Ich grübelte. Ich hatte überhaupt keine Idee, was für eine Zahl ich ihm nennen sollte und rechnete mit mehreren Unbekannten vor mich hin. Gerüchten zur Folge bekamen Leute von Gravenreuth tausend-fünfhundert Euro pro hochgegangenem Board. Ich war in mehr als zwanzig Boards eingetragen, in denen man Warez in Massen finden konnte. Das wären dreißigtausend Euro innerhalb nur weniger Stunden gewesen. Dieser Betrag konnte einfach nicht stimmen. Zweihundert Euro erschienen mir da doch schon viel realistischer. Ich entschloss mich mit meinen Forderungen nicht unter zweihundert Euro zu gehen. Dennoch wollte ich jetzt nicht zweihundert Euro vorschlagen und mir damit durch ein einfaches „Ja“ mehr Geld entgehen lassen. Gravenreuth beobachtete mich bei meiner Herumdruckserei. Dann ergriff er schließlich die Initiative.
„Hundertfünfzig Euro pro Board“, gab er von sich.
Ich war platt. „Hundertfünfzig Euro nur?“, rief ich: „Nein, zweihundertfünfzig, nicht weniger!“
„Glauben Sie nicht, dass zweihundertfünfzig Euro etwas zu viel sind?“, antwortete er.
„Absolut nicht. Ich schätze die Arbeit, die ich hier machen soll, als gefährlich und anspruchsvoll ein, zudem weiß ich auch um meine Kompetenzen“, argumentierte ich.

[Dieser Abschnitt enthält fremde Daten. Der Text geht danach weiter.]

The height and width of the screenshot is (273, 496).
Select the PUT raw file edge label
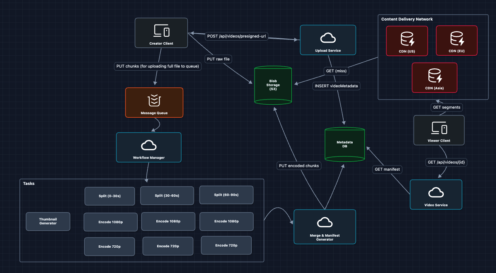pyautogui.click(x=218, y=59)
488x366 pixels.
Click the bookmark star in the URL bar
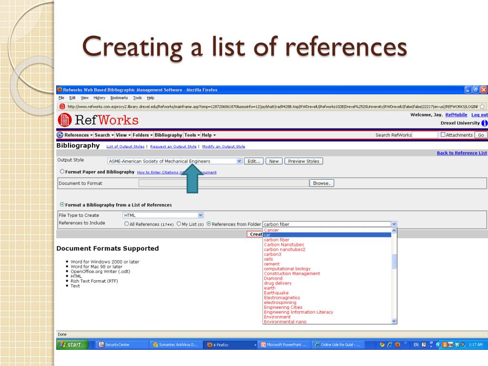[x=482, y=106]
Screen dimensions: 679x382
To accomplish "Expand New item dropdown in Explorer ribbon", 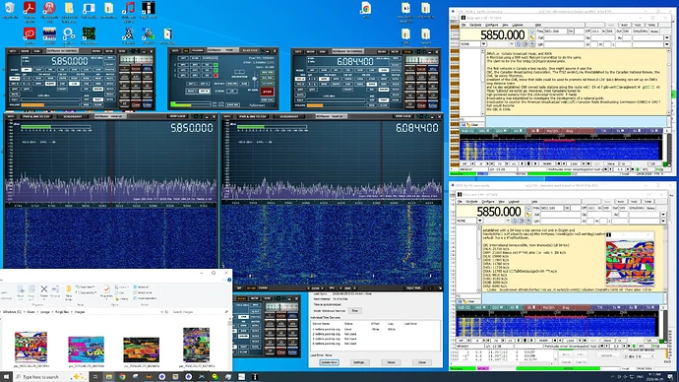I will 85,287.
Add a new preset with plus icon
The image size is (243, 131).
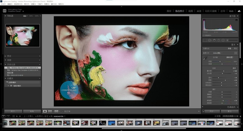coord(39,56)
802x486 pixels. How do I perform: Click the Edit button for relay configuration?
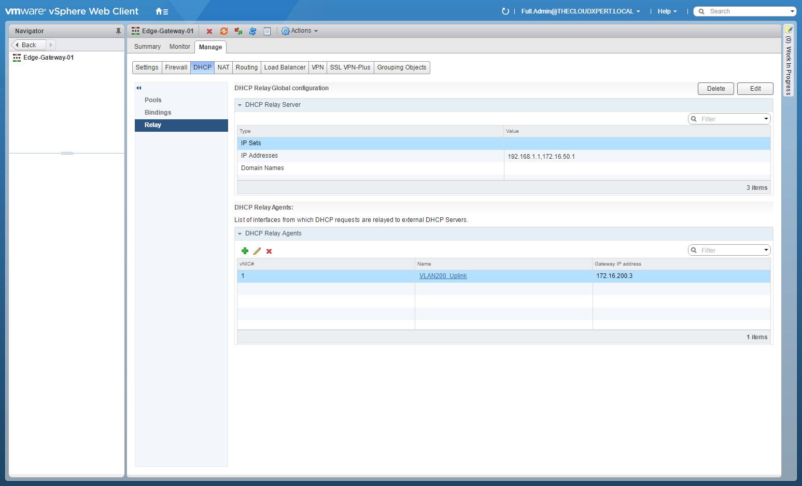click(x=755, y=89)
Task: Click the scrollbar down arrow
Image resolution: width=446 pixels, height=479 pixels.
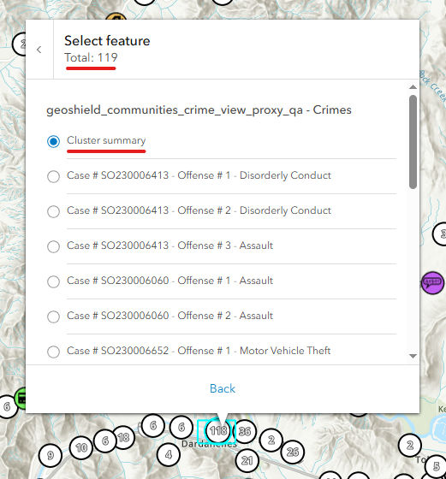Action: pyautogui.click(x=413, y=356)
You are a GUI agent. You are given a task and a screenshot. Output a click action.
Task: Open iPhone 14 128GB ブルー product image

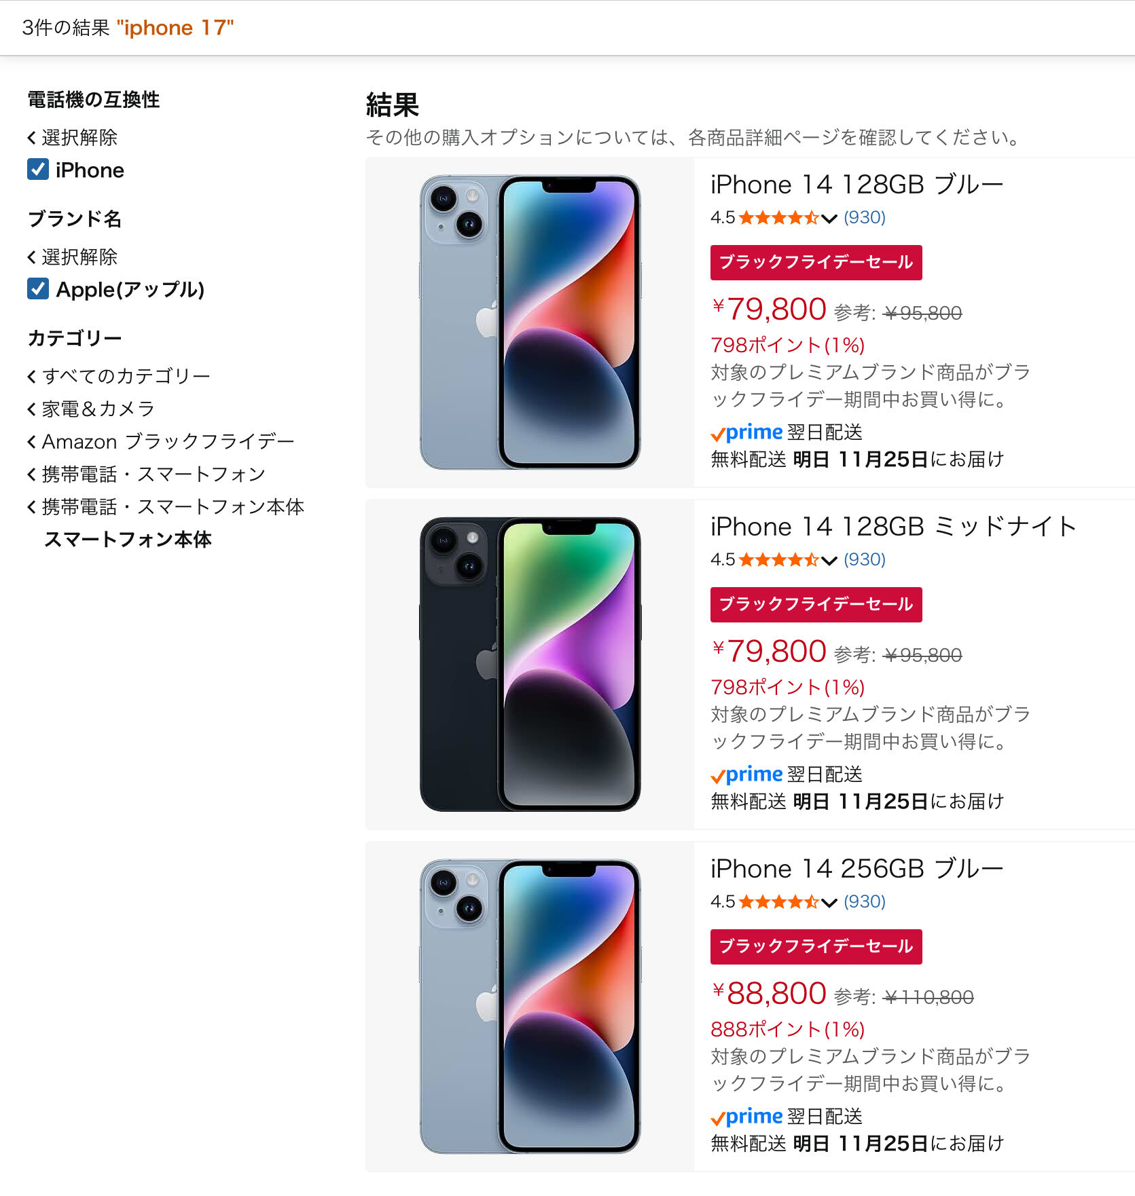coord(530,322)
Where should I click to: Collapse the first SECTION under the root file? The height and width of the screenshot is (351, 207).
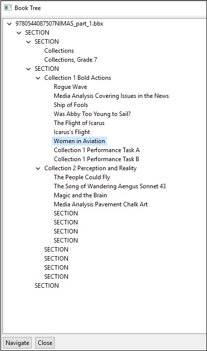click(x=19, y=33)
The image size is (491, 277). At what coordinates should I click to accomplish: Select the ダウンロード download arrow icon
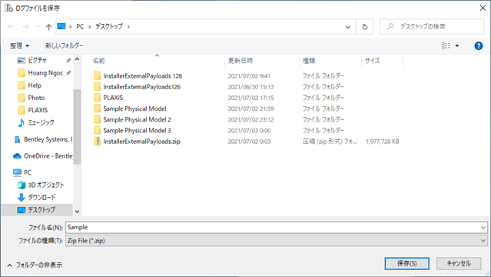[21, 197]
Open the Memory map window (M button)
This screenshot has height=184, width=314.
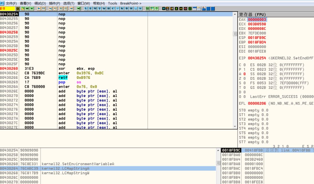click(95, 8)
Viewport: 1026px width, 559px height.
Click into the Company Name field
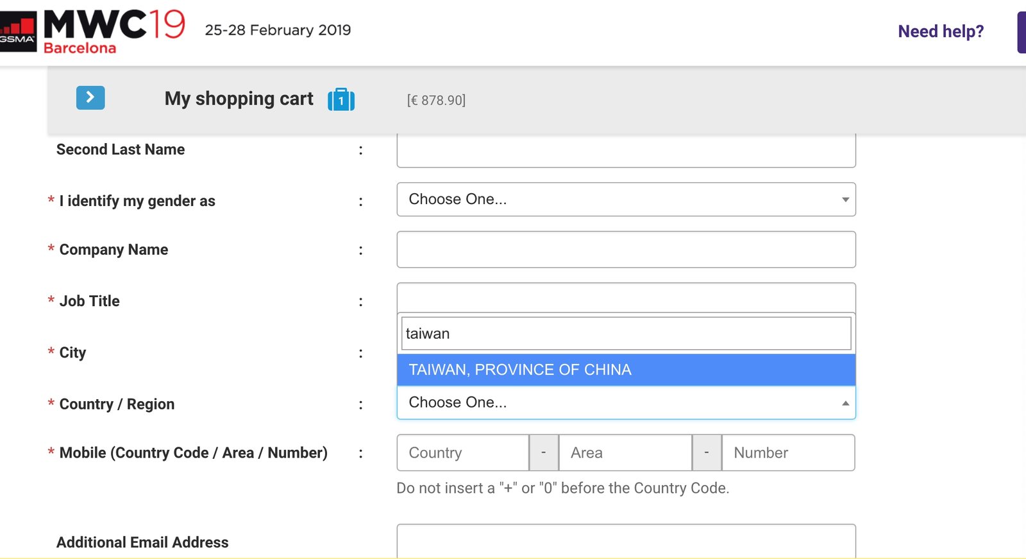[x=625, y=250]
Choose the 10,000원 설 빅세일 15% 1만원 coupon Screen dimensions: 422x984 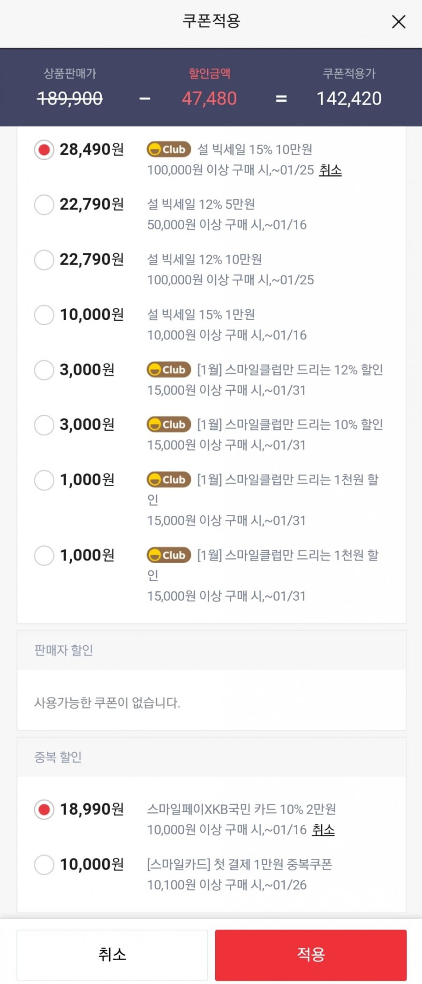click(x=44, y=315)
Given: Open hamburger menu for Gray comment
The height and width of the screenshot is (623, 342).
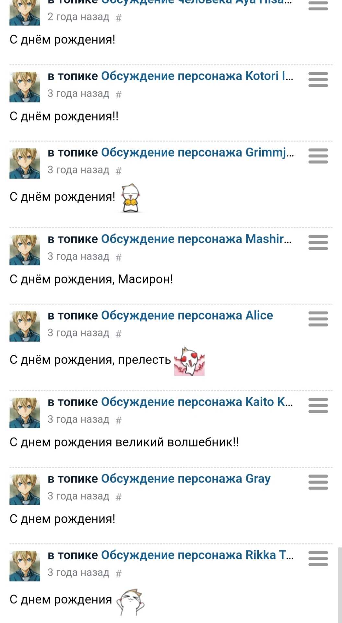Looking at the screenshot, I should 318,482.
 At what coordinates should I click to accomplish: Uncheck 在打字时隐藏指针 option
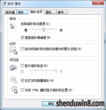click(x=22, y=80)
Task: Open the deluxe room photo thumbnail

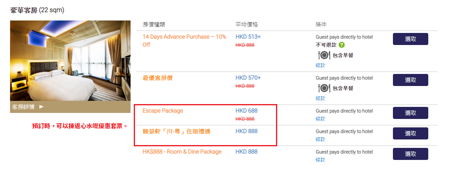Action: tap(70, 61)
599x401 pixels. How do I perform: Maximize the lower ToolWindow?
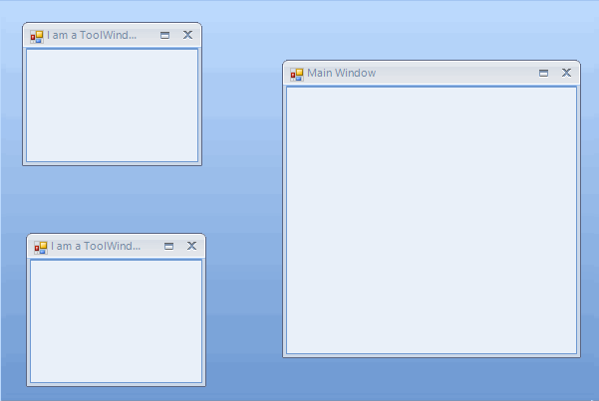(169, 246)
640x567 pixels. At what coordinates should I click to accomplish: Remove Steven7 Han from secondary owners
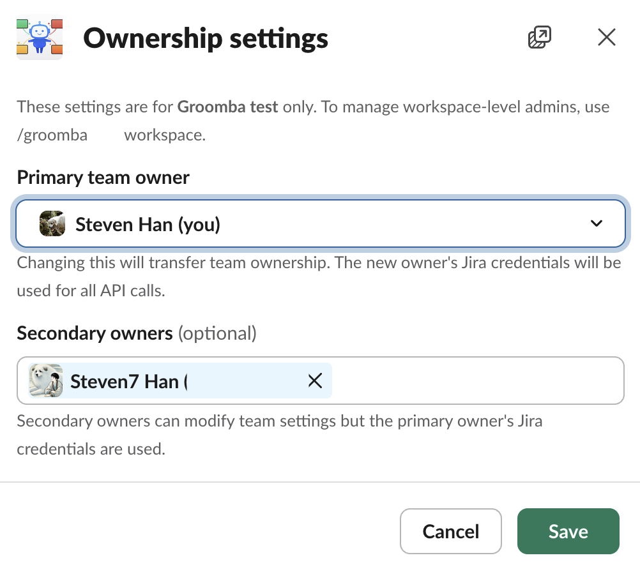315,381
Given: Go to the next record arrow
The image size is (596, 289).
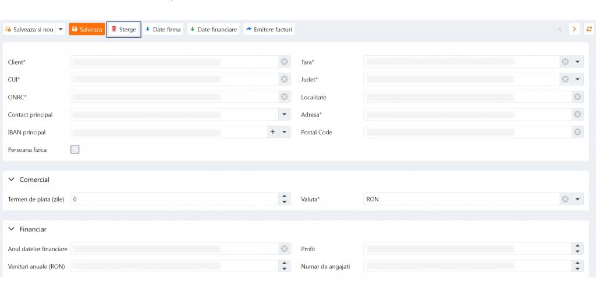Looking at the screenshot, I should coord(574,29).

„Das glaube ich Ihnen“, versuchte er mich zu beschwichtigen und sagte weiter: „Und ich bin auch völlig überzeugt, dass Sie gute Arbeit leisten werden.“
„Gut“, unterbrach ich, „dann werden Sie verstehen, dass meine Vorstellungen realistisch sind.“
Gravenreuth erklärte mir, dass er im Grunde nur hundert Euro oder sogar weniger an seine Testbesteller zahle. Ich wollte nicht lockerlassen und schlug ihm einen Kompromiss vor. Er schmetterte jedoch ab: „Da sehe ich keine Möglichkeit. Ich biete Ihnen hundertfünfzig Euro.“
„Der Preis ist nicht akzeptabel. Nennen Sie mir einen anderen“, stieß ich mit einem energischen Kopfschütteln hervor. Gravenreuth hob seine Hände zu einer abschließenden Geste: „Dann ist da nichts zu machen.“
Mit meiner Dreistigkeit hatte ich bislang meistens Erfolg gehabt. Doch bei Gravenreuth stieß ich auf Granit. Es blieb mir nichts anderes übrig als meinen Ton zu ändern und einzuwilligen.
„Gut“, sagte er ungerührt, „wenn es Probleme oder Fragen geben sollte, rufen Sie an und wir treffen uns. Wir werden das Ganze vertraglich absichern. Sie sehen, alles hat hier seine Richtigkeit.“ Ich fühlte mich dadurch nicht sonderlich beruhigt. Korrektheit hatte noch nie einen wirklichen Wert in meinem Leben gehabt.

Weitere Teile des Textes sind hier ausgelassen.